EXERCISE GOAL
Every line below from the one containing "Open the OSA tab" through the one containing "Toggle the 已完成" must be transcribed exactly. Omit all lines outside that stretch.

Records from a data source
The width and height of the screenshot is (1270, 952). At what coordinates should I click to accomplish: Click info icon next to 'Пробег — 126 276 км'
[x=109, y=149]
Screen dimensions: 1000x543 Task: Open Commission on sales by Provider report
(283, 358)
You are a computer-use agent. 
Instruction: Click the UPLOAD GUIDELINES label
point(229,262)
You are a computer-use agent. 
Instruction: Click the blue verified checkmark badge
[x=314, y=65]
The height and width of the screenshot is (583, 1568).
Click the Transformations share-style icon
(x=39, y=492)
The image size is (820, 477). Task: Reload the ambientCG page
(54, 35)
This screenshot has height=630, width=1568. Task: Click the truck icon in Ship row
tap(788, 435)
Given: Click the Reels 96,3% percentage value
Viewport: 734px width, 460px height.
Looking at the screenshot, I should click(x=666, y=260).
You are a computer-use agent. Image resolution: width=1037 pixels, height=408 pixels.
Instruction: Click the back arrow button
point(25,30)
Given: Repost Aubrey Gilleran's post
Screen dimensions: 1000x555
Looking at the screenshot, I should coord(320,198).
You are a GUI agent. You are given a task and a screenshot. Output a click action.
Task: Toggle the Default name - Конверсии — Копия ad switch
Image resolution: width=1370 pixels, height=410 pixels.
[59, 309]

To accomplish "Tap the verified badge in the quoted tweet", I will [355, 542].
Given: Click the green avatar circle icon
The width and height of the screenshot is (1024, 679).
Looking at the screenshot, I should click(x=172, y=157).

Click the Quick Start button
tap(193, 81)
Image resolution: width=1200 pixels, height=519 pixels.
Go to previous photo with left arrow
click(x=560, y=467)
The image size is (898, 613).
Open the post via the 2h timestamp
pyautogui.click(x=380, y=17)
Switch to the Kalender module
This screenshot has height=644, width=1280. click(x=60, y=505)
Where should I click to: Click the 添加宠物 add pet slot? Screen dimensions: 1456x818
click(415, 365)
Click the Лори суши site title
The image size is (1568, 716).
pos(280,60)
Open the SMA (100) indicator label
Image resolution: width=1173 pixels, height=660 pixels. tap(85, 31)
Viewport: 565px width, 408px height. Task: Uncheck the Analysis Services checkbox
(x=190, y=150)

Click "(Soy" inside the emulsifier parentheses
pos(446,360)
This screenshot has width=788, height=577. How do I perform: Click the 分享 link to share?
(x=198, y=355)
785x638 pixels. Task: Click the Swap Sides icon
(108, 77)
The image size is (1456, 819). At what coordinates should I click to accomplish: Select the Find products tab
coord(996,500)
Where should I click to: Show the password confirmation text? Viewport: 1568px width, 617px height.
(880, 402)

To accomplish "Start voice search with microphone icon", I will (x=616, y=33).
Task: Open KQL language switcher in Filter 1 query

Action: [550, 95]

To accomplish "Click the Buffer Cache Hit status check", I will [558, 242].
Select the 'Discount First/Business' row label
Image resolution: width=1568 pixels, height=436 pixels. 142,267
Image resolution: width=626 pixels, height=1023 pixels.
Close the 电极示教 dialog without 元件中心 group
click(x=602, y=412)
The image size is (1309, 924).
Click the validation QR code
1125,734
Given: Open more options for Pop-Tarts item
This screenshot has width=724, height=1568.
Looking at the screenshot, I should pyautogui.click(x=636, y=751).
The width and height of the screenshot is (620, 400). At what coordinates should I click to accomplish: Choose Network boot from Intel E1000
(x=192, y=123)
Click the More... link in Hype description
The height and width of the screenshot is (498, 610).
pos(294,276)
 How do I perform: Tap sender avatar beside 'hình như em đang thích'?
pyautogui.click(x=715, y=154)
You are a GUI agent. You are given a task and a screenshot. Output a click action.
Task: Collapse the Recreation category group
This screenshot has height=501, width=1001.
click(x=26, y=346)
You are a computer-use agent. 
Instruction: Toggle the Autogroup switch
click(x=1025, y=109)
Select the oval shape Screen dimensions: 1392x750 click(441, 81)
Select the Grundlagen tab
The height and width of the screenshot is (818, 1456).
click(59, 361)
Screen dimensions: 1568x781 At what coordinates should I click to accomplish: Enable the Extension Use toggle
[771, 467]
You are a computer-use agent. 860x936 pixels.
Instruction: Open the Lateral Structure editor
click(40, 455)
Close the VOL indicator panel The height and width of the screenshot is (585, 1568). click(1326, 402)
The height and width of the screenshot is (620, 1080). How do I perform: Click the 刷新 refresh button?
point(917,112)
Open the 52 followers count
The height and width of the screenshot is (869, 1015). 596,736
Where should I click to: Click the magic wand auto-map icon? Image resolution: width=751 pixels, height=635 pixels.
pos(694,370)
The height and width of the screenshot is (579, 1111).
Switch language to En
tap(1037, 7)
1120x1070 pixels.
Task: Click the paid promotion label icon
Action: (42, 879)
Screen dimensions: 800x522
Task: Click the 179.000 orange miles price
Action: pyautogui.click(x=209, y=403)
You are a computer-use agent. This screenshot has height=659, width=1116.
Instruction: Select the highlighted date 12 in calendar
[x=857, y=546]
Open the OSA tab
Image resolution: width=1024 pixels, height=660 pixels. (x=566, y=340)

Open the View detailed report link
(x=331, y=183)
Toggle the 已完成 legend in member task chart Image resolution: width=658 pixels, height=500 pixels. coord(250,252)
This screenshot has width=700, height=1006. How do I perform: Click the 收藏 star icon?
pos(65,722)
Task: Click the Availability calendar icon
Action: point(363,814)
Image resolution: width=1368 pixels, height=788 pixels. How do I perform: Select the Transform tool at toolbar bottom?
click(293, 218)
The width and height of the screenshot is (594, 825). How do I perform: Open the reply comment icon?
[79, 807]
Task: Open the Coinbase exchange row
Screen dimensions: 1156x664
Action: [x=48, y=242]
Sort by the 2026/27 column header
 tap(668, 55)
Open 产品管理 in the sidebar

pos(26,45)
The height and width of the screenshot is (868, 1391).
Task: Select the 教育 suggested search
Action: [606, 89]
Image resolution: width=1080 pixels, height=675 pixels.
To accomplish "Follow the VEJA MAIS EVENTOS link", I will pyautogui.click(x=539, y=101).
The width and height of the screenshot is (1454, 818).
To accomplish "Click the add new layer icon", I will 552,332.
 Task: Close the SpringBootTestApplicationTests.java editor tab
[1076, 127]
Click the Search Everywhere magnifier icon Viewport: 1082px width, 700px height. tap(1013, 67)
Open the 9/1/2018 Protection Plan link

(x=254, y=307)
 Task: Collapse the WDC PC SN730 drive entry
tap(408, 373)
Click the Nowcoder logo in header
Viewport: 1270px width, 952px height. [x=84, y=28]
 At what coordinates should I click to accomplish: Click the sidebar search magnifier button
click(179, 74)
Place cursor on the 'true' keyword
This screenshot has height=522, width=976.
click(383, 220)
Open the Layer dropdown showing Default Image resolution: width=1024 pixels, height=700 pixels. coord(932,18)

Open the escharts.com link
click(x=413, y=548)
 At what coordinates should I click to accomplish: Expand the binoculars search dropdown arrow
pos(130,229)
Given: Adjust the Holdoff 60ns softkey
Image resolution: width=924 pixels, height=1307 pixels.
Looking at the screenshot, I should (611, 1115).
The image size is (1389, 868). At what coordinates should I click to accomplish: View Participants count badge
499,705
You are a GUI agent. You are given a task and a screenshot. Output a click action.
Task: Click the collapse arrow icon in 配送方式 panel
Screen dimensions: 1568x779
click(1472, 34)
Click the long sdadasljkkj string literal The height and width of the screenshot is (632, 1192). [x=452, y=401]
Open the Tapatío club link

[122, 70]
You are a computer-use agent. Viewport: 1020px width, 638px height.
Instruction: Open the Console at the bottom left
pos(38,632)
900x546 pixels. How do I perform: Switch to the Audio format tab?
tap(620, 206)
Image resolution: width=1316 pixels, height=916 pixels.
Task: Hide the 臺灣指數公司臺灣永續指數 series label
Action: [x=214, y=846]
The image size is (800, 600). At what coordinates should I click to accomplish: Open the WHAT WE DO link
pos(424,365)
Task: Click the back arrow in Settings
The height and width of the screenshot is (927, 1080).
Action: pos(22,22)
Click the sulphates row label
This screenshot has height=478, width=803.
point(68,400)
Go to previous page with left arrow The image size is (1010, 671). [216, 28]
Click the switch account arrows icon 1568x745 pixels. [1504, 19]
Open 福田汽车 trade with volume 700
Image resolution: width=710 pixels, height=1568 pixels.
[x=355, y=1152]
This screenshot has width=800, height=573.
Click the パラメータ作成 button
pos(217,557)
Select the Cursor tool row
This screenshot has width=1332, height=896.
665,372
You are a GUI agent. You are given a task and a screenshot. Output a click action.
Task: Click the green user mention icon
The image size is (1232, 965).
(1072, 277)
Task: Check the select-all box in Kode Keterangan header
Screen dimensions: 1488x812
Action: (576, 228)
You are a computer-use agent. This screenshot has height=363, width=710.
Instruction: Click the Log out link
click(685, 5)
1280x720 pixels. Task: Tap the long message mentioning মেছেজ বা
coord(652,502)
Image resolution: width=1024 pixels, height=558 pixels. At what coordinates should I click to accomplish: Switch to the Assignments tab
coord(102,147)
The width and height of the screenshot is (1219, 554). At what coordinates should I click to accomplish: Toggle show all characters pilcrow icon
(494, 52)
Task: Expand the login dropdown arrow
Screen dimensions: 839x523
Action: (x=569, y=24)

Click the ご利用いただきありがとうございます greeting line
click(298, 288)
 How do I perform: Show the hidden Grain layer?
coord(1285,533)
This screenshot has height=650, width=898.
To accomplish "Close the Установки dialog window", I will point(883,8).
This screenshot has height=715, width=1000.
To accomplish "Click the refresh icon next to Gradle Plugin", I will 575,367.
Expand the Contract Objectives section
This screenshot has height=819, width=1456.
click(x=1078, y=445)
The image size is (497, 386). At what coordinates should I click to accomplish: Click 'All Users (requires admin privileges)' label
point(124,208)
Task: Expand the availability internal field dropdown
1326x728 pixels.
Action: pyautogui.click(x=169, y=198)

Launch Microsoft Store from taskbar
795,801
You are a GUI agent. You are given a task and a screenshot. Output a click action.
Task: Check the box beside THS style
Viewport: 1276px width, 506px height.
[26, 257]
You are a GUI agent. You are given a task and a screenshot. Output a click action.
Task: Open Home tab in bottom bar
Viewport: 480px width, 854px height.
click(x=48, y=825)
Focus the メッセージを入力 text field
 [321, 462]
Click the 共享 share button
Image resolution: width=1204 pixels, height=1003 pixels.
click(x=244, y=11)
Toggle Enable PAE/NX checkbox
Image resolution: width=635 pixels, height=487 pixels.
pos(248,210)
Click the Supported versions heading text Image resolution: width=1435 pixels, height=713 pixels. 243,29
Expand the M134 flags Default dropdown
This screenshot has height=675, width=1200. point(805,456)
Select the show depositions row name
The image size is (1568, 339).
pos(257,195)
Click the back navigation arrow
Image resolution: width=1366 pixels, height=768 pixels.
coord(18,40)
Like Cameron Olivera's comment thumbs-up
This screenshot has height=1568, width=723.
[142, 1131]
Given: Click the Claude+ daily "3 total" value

FINAL ANSWER
Open the OSA tab
Image resolution: width=1024 pixels, height=660 pixels. (x=566, y=340)

Open the View detailed report link
(x=331, y=183)
Toggle the 已完成 legend in member task chart Image resolution: width=658 pixels, height=500 pixels. coord(250,252)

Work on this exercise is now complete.